不均一に寄せたドレープやシワ、大きく張り出した後身頃、首元の余り布を内側に折り込んで“なで肩”を強調したようなショルダーライン。生地とパターンメイクの妙で、どこか違和感のあるシルエットを作り出す。代表格はポリエステル生地にコンブ加工を施してハリを持たせたコートや、アルミをシルクでボンディングして紙のような質感を再現したジャケットだ。アバンギャルドに思われそうなデザインだが、あくまでも“ひとクセ”程度に押さえる絶妙なバランス感覚と、遊び心のあるディテールによって、不思議と「愛らしい服」としてまとまっている。
価格帯はアウター6万7200〜24万3400円、パンツ5万7300〜16万3200円、タンクトップ・Tシャツ2万5600〜2万8500円、シャツ〜5万8500〜14万1400円、ニット9万600〜15万円。
加藤デザイナーいわく、「今季は『サイズが合っていない服だけど、かわいいから無理やり着ちゃおう』がテーマ」。“トゥー スモール デニム ジャケット(TOO SMALL DENIM JACKET=小さすぎるデニムジャケット)”や“トゥー ビッグ テイラー ジャケット(TOO BIG TAILOR JACKET=大きすぎるテーラードジャケット )”といったアイテム名にもその考えが表れている。「昔の僕は肥満児で、着たい服を着られないもどかしさがあった。その経験が生かされているのかもしれない」と振り返る。
イオンの衣料品バイヤーからデザイナーに
加藤デザイナーは一風変わった経歴の持ち主だ。早稲田大学で心理学と社会学を学んだのち、イオングループの中核会社であるイオンリテールに入社。ウィメンズ服とメンズ服のバイヤーを務める中で服作りに携わりたいという思いが高まり、4年で退職した。その後、服飾専門学校エスモードに入学すると、在学中に「第45回神戸ファッションコンテスト」で特選を受賞し、パリ留学の切符を手に入れる。「ニナ リッチ」で2年のデザイナー経験を経て、「オムナ」を立ち上げた。
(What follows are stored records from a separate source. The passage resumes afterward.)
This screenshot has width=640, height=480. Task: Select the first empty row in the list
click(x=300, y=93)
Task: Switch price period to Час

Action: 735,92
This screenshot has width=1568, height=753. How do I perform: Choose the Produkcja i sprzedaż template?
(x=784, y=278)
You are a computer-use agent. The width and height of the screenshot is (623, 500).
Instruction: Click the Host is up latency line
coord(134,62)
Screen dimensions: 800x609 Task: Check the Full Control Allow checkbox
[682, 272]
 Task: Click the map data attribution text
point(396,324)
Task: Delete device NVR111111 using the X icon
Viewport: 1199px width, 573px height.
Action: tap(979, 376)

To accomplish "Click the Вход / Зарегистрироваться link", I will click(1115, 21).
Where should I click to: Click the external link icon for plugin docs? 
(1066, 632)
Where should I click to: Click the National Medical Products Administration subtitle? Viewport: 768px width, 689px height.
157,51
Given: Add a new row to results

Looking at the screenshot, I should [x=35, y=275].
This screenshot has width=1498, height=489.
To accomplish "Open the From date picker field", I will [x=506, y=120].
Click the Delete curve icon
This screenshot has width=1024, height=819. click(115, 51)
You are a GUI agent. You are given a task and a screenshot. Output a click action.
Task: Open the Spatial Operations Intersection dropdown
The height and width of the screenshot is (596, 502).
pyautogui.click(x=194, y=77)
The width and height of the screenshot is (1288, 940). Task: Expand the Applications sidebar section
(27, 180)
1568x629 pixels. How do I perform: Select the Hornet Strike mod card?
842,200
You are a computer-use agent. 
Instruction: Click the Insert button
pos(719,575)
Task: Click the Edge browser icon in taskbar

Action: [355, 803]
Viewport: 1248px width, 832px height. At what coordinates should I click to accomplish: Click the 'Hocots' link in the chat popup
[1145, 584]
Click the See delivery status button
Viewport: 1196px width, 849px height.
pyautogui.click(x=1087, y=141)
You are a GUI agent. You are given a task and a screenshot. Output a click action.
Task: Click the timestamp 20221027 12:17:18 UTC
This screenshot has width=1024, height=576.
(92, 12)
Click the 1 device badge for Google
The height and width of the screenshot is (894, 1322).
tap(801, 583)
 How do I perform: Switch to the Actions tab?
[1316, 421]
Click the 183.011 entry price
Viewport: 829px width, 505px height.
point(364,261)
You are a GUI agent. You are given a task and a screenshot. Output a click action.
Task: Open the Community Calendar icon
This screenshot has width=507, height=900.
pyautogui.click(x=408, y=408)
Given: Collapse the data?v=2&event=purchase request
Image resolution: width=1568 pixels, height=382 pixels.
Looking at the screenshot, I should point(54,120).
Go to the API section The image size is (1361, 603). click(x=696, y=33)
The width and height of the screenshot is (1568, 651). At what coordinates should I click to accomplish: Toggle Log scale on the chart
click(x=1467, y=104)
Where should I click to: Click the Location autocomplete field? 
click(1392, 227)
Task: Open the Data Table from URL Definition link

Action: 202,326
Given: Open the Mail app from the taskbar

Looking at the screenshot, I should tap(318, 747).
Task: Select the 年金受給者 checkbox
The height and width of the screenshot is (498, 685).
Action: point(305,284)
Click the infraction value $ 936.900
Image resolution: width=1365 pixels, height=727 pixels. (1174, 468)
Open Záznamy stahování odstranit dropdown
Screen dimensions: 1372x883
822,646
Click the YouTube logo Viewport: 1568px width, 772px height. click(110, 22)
「イオンでは機能性を重視する男性と、デザイン性を重視する女性の顧客心理を学び、『ニナ リッチ』では「フルー(flou=女性服)」と「テイラー(taileur=男性服)」の両方を手掛けるチームで経験を積んだ」という加藤デザイナー。「オムナ」の主軸であるジャケットやシャツ、パンツといった硬派なテーラードアイテムと、どこか遊び心を感じさせるデザインは、そういった彼のキャリアの紆余曲折を映し出している。僕は、ルールの多いメンズ服も好きだけど、パッと見て胸がときめくデザインも大事にしたい。愛らしさと機能性を両立できたら」。
34歳とデザイナーとしては遅咲きのスタートだが、その分豊富な経験を生かした服作りに期待したい。